Workshop: Week 7: Language Models

===============================================================

Question 1: KL divergence
=========================

In lecture 12, slide 12, we calculated the log probability of
Shakespeare's play, "All's Well that Ends Well", for each of
five different source texts.  Redo this calculation, but
using the KL divergence between the play, $p$, and each of the
source texts, $T$:

     KL_D(M_p || M_T)

Some words will occur in the play that don't occur in the
source texts.  We will therefore have smooth the text model
with a background model, $M_B$:

    M_T'  = (1 - \lambda) M_T + \lambda M_B

(You don't need to do this for the play model (why?)).

A reasonable way to form $M_B$ is to aggregate the counts of
term occurrences in all the six texts (the five background
texts and the play), and then form a MLE estimator from
these counts.  (In principle, \lambda should be smaller where the
source text $T$ is larger, since we have a larger sample
of the desired language, but we won't go into this detail here).
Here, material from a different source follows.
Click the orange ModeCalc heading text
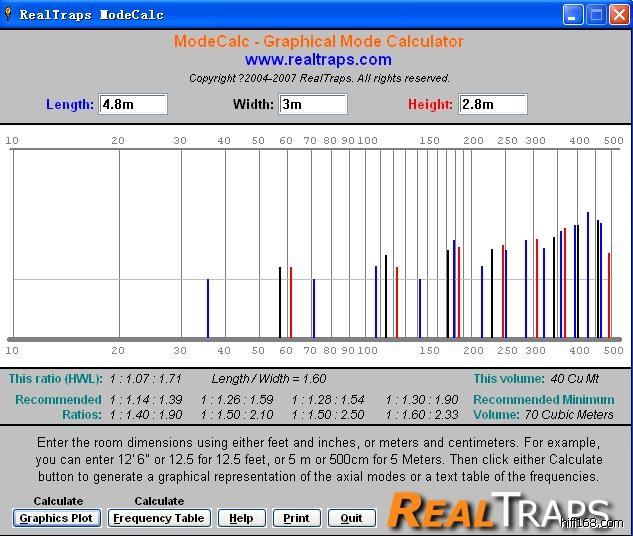(318, 42)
The frequency data for each of the source texts can be found
at:

   http://www.williamwebber.com/comp90042/wksh/wk07/dat/txt-freq.zip

Calculate the KL_D between the play and each of the source
texts, for \lambda = 0.4.  Does the ranking agree with that 
given in the lecture?  Try \lambda = 0.1 and \lambda=0.9.  Does
the ranking change?  Why or why not?

IMPLEMENTATION NOTE: 

You may find it useful to define the following functions:

    load_freq(fname):
       Load a frequency file into a {term: freq} dictionary

    freq_to_prop(freq_dict):
       Take a {term : freq} dictionary and produce a
          {term: prop} dictionary, where prop is the proportion
          of times the term appears (all props in one dictionary
          should sum to 1).

    sum_freq_dicts(freq_dict_list):
       Sum the term frequencies in a list of {term: freq}
          dictionaries, and return.

    smooth_models(fg_mdl, bg_mdl, lmbda):
       Smooth a foreground model (a {term: prop} dictionary)
          with a background model, using the formula

            M_S  = (1 - \lambda) M_F + \lambda M_B
     
          and return

    kl_div(p, q):
       Calculate KL divergence between two distributions
          (expressed as {term : prop} dictionaries)
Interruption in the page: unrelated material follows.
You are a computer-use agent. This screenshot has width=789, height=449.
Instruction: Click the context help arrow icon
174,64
Question 2: KL divergence and LM
================================

In lecture 13, slide 6, we said that calculating document--query
match using KL divergence between the document model and the MLE
query model:

    R(q, D) = - KL_D (M_q || M_D)

is rank equivalent to regular LM:  

    S(q, D) = \sum_i P(q_i | M_D)

Prove the rank equivalence. 


Question 3: Language model querying
===================================

Implmement an LM search engine.  Use the LYRL30k dataset 
as the corpus.  For the document model, use:

     M_D' = (1 - \lambda) M_D + \lambda M_C

Set \lambda to 0.4.  Calculate the score of a $D$ for query $q$
as:

    R(D, q; C) = \sum_i \log P(q_i | M_D')
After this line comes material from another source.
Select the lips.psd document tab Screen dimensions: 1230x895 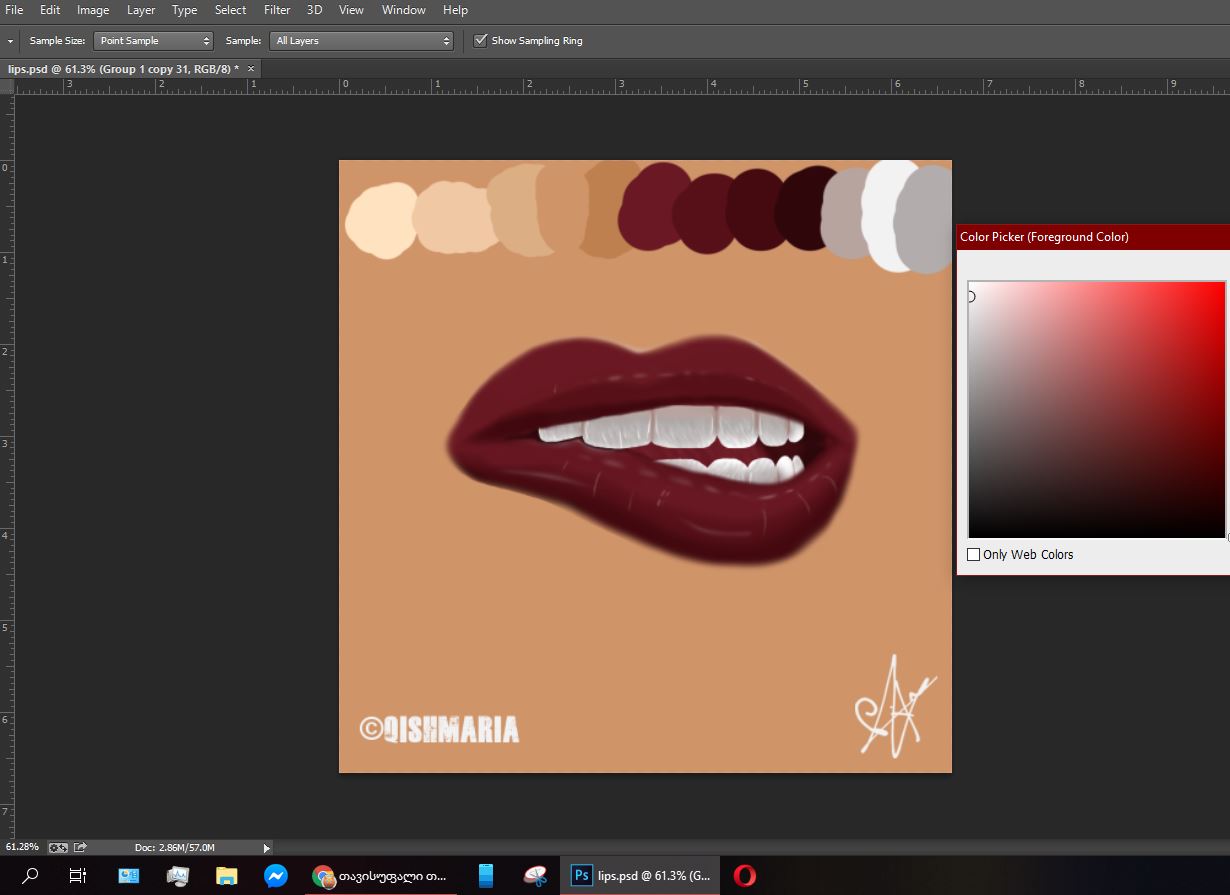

(Why do we do this rather than directly multiply the probabilities:

    S(D, q; C) = \prod_i P(q_i | M_D')

?  What is the relationship between R() and S()?)

Give the depth-10 ranking returned to the query 
"oil price iraq tension".

IMPLEMENTATION NOTE:

The file:

   http://www.williamwebber.com/comp90042/wksh/wk07/code/coll.py

contains parse_lyrl_coll(fname), which parses the LYRL30k dataset
into a dictionary of {docid:docbow}, where each docbow is a
{term:freq} pair.  Use this to load up the dataset.

Iterate through the documents, and reuse freq_to_prop() to create
a foreground model for each document.  Then invert this to
create a nested { term : {doc : P(t | D) } } dictionary.  Write
this out to a shelve file (or other index). 

Reuse sum_freq_dicts() and freq_to_prop() from question 1 to 
create your background model.  Then write this out to a file
(use pickle()).

Note that you should _not_ smooth the document models first,
then store in the index, as this will create dictionary for
each document that is as large as the collection vocab list.

At query processing time, process terms one at a time, and
keep an accumulator dictionary of documents, adding the
term's contribution of 

    \log P(t | M_D')

to that document, as with standard inverted index processing.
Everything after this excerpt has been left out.